## DESCRIPTION OF THE TASK
Below are records to repeat exactly; do not include any pictures.

Stored records:
------------------------------------------------------------------------
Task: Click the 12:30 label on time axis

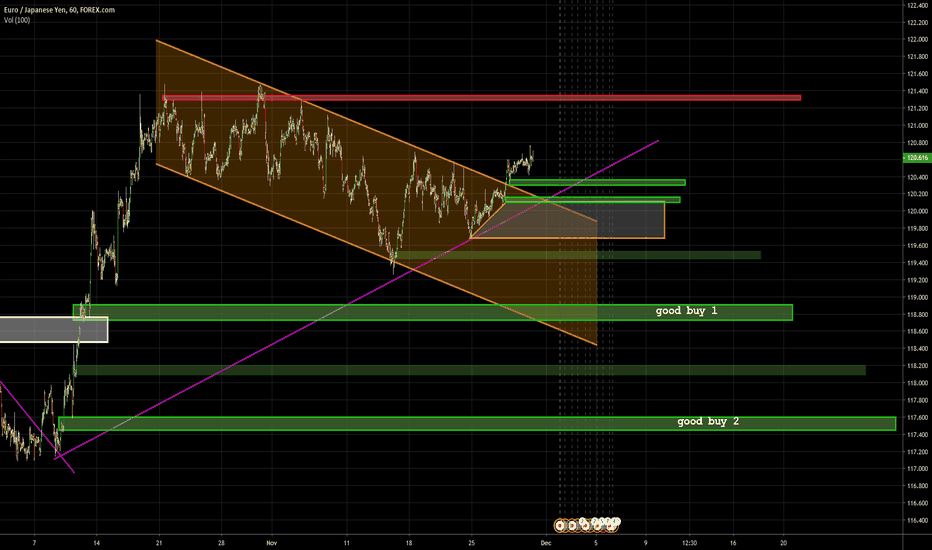Action: (x=689, y=541)
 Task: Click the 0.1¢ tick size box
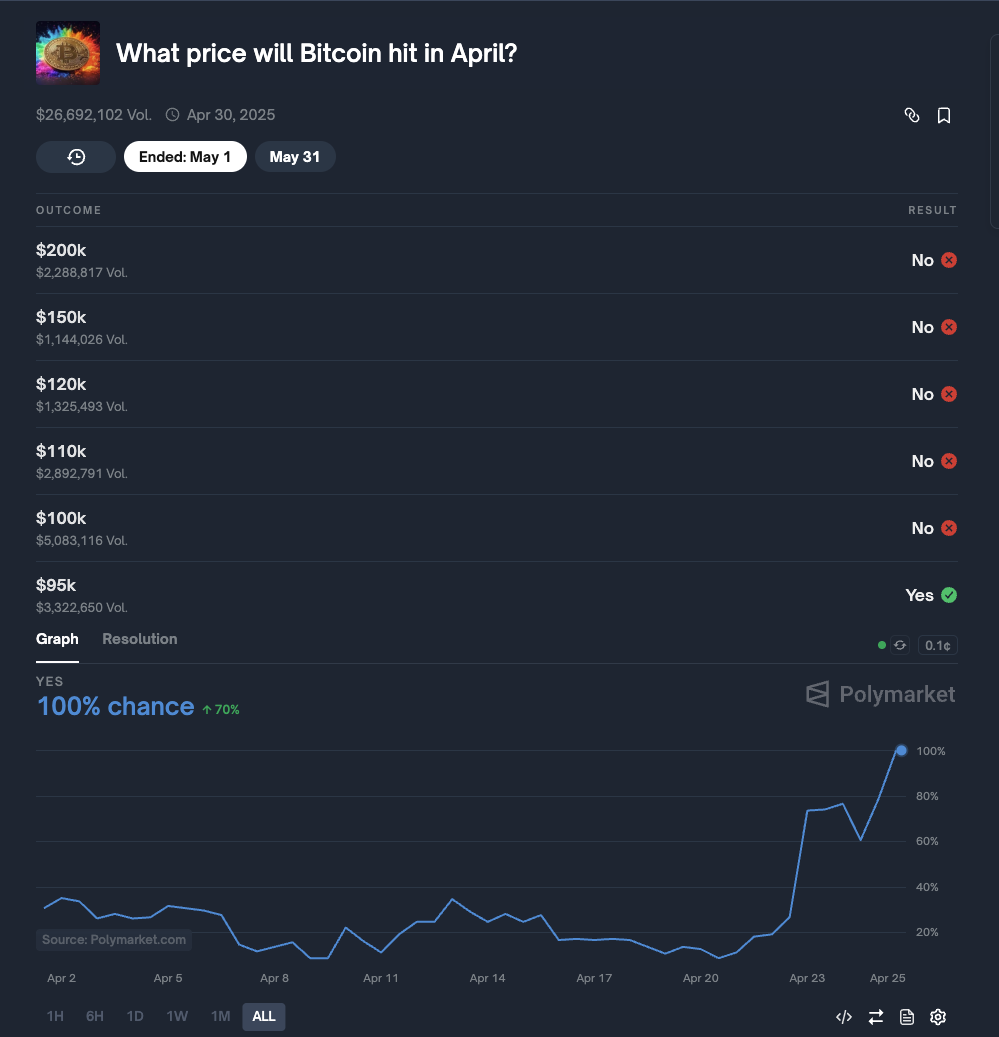pyautogui.click(x=937, y=645)
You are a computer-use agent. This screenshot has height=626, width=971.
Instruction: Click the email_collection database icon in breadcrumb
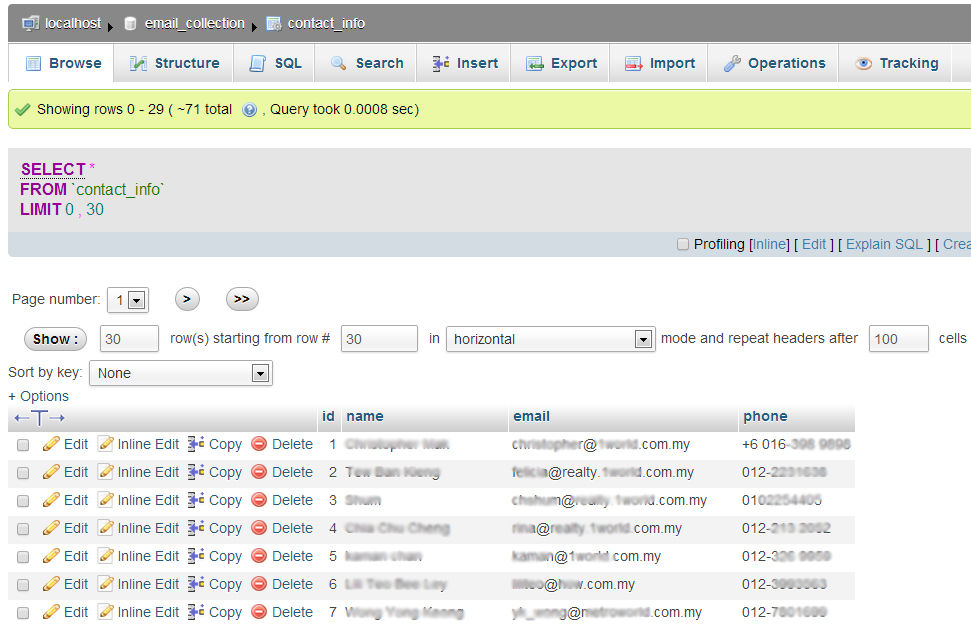130,23
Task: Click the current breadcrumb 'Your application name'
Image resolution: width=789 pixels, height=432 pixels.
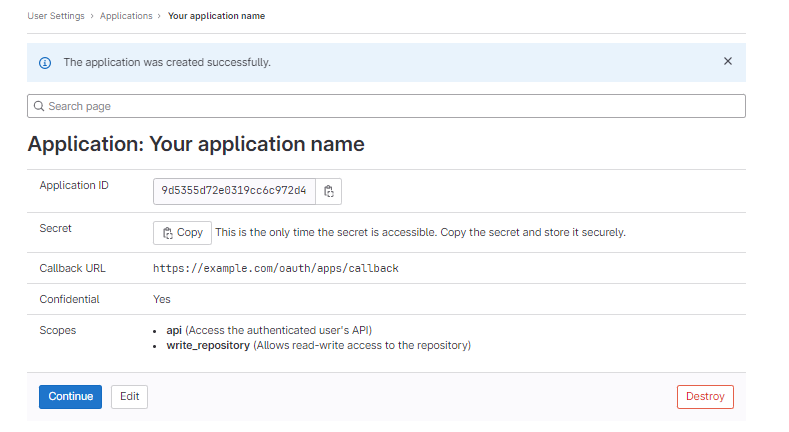Action: pyautogui.click(x=217, y=16)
------------------------------------------------------------------------
## COMPLETED EXERCISE
Task: Click the 12:30 label on time axis

Action: (x=689, y=541)
 Task: Click the 0.1¢ tick size box
pyautogui.click(x=937, y=645)
You are a computer-use agent. This screenshot has height=626, width=971.
Instruction: Click the email_collection database icon in breadcrumb
130,23
Task: Click the current breadcrumb 'Your application name'
Image resolution: width=789 pixels, height=432 pixels.
Action: pyautogui.click(x=217, y=16)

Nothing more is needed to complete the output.